Well you are the oracle of lifting so we should all just silence ourselves and bask in your glory.


----------



## Thunderstruck

MattGriff said:


> Well you are the oracle of lifting so we should all just silence ourselves and bask in your glory.


You come across as a bit of a [email protected] at times. Shame coz you have alot of experience to give.


----------



## Rob68

Anyone care to tell this bloke about wearing a belt?


----------



## MattGriff

You're woried about belts? I wrap my knees to sit on the toilet!


----------



## Si Train

I've never trained with a belt, how much difference does it actually make?


----------



## Nickthegreek

Best thing i ever did was stop wearing a belt i always used to get low back injuries wearing a belt , but ever since i stopped wearing it my core has got stronger so the back pain went away! I swear by wearing no belt ever now , even for squats , deads, rows you name it!


----------



## samstef

i know a couple of people who wear belts for benching, sheesh even i have at some point... whe ni get lower back pains. and helps me focus on chest...instead of using my ass/lower bck to help push up


----------



## Diegouru

I wear my belt only while doing dead lifts or squats, and sometimes if I go really heavy with standing bicep curls. That´s all...


----------



## Jaff0

When I first started lifting (85) I wore a belt all the time - stepped out of the changing room, and put the belt on - and for a while (read: quite a few years) did so habitually, without thinking.

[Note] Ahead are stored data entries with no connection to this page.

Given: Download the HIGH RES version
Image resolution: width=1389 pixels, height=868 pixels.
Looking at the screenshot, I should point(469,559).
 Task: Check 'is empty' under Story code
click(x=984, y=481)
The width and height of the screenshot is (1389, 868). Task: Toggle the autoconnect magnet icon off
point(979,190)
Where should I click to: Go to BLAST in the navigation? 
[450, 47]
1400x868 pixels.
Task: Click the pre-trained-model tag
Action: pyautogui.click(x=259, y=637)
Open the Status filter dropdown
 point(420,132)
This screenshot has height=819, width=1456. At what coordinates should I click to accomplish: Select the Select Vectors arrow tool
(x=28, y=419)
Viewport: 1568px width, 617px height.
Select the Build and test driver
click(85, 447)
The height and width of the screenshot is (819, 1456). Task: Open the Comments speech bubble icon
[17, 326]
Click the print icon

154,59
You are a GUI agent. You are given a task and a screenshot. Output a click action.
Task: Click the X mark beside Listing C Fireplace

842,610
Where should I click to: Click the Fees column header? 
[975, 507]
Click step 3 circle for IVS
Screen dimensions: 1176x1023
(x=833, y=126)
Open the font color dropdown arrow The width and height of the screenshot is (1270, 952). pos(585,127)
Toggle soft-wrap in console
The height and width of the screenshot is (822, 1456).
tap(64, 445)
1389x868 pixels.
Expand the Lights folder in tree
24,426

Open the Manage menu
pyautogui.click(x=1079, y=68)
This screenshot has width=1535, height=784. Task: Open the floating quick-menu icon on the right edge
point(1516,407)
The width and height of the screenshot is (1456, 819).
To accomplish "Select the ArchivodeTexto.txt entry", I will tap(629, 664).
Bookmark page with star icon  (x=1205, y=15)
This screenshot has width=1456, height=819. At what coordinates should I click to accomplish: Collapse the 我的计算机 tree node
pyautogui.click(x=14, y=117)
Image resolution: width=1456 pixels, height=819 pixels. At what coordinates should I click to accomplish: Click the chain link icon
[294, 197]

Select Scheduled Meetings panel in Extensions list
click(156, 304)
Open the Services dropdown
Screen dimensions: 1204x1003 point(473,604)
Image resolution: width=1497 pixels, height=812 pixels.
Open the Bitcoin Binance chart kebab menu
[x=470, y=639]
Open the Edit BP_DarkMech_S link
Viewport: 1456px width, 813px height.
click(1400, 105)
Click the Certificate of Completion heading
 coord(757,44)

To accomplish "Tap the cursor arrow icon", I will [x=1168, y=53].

In the last 15 years or so, I generally don't wear one - in fact I can't remember the last time I did. I got out of the habit - on merit, as it happens, but now don't even take one - so there's some of me that thinks having such a dismissive attitude in the past, isn't exactly the best thing, long term, because it isn't even on my radar to take one to the gym

I've never bothered with knee wraps, either, there's a part of me that thinks progressive build up to a point where the weight used is still safe without such things is probably best for me long term - I don't compete as a lifter, so why should I care, really, what matters to me is whether I'm still going to be able to lift the things I can now, in 20 years time, rather than reaching some peak.


----------



## stone14

i think weight belts are 1 of the werst gym equips ever invented, should be used in sports like powerlifting not day to day gym use same as ab rollers, hear more about bad necks than abs from them lol.

you go to a gym to get stronger so if your cores too weak why hide the problem behind a belt...


----------



## s&amp;ccoach

I always thought powerlifting/ weightlifting belts (leather ones) were designed for low rep usage to help with Abdominal pressure.

I use a neoprene belt on deads, squats and bent over row after having an abdominal hernia repaired. Whether it's psychological or not it feels better and safer than doing it without.

But I've seen people use them for every session and even for cardio.


----------



## MattGriff

Thunderstruck said:


> You come across as a bit of a [email protected] at times. Shame coz you have alot of experience to give.


Bit of? I am failing then as I am a total ****er


----------